Who will be their slaves? Academia is Fake News by Definition By James Reed

     We did not cover the story, but a little while ago there was an academic paper published on rape culture in dogs. Basically, the line taken was to use the usual crazy feminist “men are all rapist” ideology, and apply it to dogs. Sure, there are epistemological and methodological problems about conceptualising doggy consent, but that did not stop the authors. Now it seems the paper, and others are fake, as far as anything is not fake in the world of the universities:

“The existence of a monthly journal focused on “feminist geography” is a sign of something gone awry in academia. The journal in question—Gender, Place & Culture—published a paper online in May whose author claimed to have spent a year observing canine sexual misconduct in Portland, Ore., parks. The author admits that “my own anthropocentric frame” makes it difficult to judge animal consent. Still, the paper claims dog parks are “petri dishes for canine ‘rape culture’ ” and issues “a call for awareness into the different ways dogs are treated on the basis of their gender and queering behaviors, and the chronic and perennial rape emergency dog parks pose to female dogs.”
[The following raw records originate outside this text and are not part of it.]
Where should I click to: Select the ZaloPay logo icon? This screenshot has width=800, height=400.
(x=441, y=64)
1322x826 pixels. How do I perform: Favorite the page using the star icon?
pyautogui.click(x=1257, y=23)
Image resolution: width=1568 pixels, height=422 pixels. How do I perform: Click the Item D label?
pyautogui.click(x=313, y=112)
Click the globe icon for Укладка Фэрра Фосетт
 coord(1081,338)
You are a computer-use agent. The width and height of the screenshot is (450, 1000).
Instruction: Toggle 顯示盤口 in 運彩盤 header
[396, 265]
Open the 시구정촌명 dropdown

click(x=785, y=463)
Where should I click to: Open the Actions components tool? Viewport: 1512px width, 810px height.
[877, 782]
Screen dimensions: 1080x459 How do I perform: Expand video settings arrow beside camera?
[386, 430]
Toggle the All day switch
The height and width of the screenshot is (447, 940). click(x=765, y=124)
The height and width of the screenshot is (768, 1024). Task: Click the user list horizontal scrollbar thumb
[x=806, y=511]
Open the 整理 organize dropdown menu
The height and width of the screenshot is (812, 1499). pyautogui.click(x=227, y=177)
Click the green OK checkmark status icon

The paper was ridiculous enough to pique my interest—and rouse my skepticism, which grew in July with a report in Campus Reform by Toni Airaksinen. Author Helen Wilson had claimed to have a doctorate in feminist studies, but “none of the institutions that offers such a degree could confirm that she had graduated from their program,” Ms. Airaksinen wrote. In August Gender, Place & Culture issued an “expression of concern” admitting it couldn’t verify Ms. Wilson’s identity, though it kept the paper on its website. All of this prompted me to ask my own questions. My email to “Helen Wilson” was answered by James Lindsay, a math doctorate and one of the real co-authors of the dog-park study. Gender, Place & Culture had been duped, he admitted. So had half a dozen other prominent journals that accepted fake papers by Mr. Lindsay and his collaborators—Peter Boghossian, an assistant professor of philosophy at Portland State University, and Helen Pluckrose, a London-based scholar of English literature and history and editor of AreoMagazine.com.

The three academics call themselves “left-leaning liberals.” Yet they’re dismayed by what they describe as a “grievance studies” takeover of academia, especially its encroachment into the sciences. “I think that certain aspects of knowledge production in the United States have been corrupted,” Mr. Boghossian says. Anyone who questions research on identity, privilege and oppression risks accusations of bigotry. Beginning in August 2017, the trio wrote 20 hoax papers, submitting them to peer-reviewed journals under a variety of pseudonyms, as well as the name of their friend Richard Baldwin, a professor emeritus at Florida’s Gulf Coast State College. Mr. Baldwin confirms he gave them permission use his name. Journals accepted seven hoax papers. Four have been published.”

     None of this surprises me. I did not even expect the doggie paper to be a hoax because there are plenty of more absurd things in the Arts/Farts/Humanities/Social pseudo-Sciences world, some things so horrible that one’s blood could freeze up, or in the alternative, boil. There are things paid for by tax. Academia is just another word for lies:

“A feminist academic journal published a hoax paper based on Adolph Hitler’s “Mein Kampf” that had been rewritten with feminist buzzwords. As a part of a wide-ranging hoax against various academic journals, Helen Pluckrose, James Lindsay, and Peter Boghossian submitted a reimagining of Adolph Hitler’s Mein Kampf to a feminist journal for publication. The team of hoaxers submitted a version of Mein Kampf that had been rewritten from the perspective of an intersectional feminist. The paper, which was titled, “Our Struggle Is My Struggle: Solidarity Feminism as an Intersectional Reply to Neoliberal and Choice Feminism,” received strong praise from its reviewers in academia. “The reviewers are supportive of the work and noted its potential to generate important dialogue for social workers and feminist scholars,” the journal’s co-editor-in-chief said upon first review.

     Without quality control, anything goes.